If New Jersey residents can count on anything, it is that road construction is an inevitable part of life in this state, but these construction zones are often hotbeds for car crashes and associated injuries. There are numerous factors that collectively add to your crash risk anytime you make your way through a construction zone in New Jersey, so, when possible, it may serve you well to try and avoid them.
According to the U.S. Department of Transportation’s Federal Highway Administration, more than 96,600 construction zone crashes took place on the nation’s roads in 2015. This is a sharp increase from two years prior, when 67,887 work zone crashes occurred on U.S. roads, and it implies that work zones are becoming increasingly common and dangerous places to drive.

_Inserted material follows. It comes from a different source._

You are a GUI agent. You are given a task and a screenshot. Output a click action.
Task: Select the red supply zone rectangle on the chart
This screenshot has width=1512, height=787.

Part of the danger associated with construction zones stems from the road work, itself, which sometimes involves obstructions in the roadway or unfamiliar or unclear traffic patterns and detours that can confuse drivers. The negligence of other drivers is also a frequent factor in construction zone crashes, with alcohol and speed noted as factors in 25 and 28 percent of all fatal work zone crashes that occurred in 2014, respectively.
Furthermore, while work zones are hazardous for construction workers as well as those traveling through them, the vast majority of those who lose their lives in construction zone crashes are drivers and passengers in cars. In fact, in 2014, 2 percent of the nation’s road fatalities resulted from construction zone crashes.
This information is educational in nature and is not a substitute for legal advice.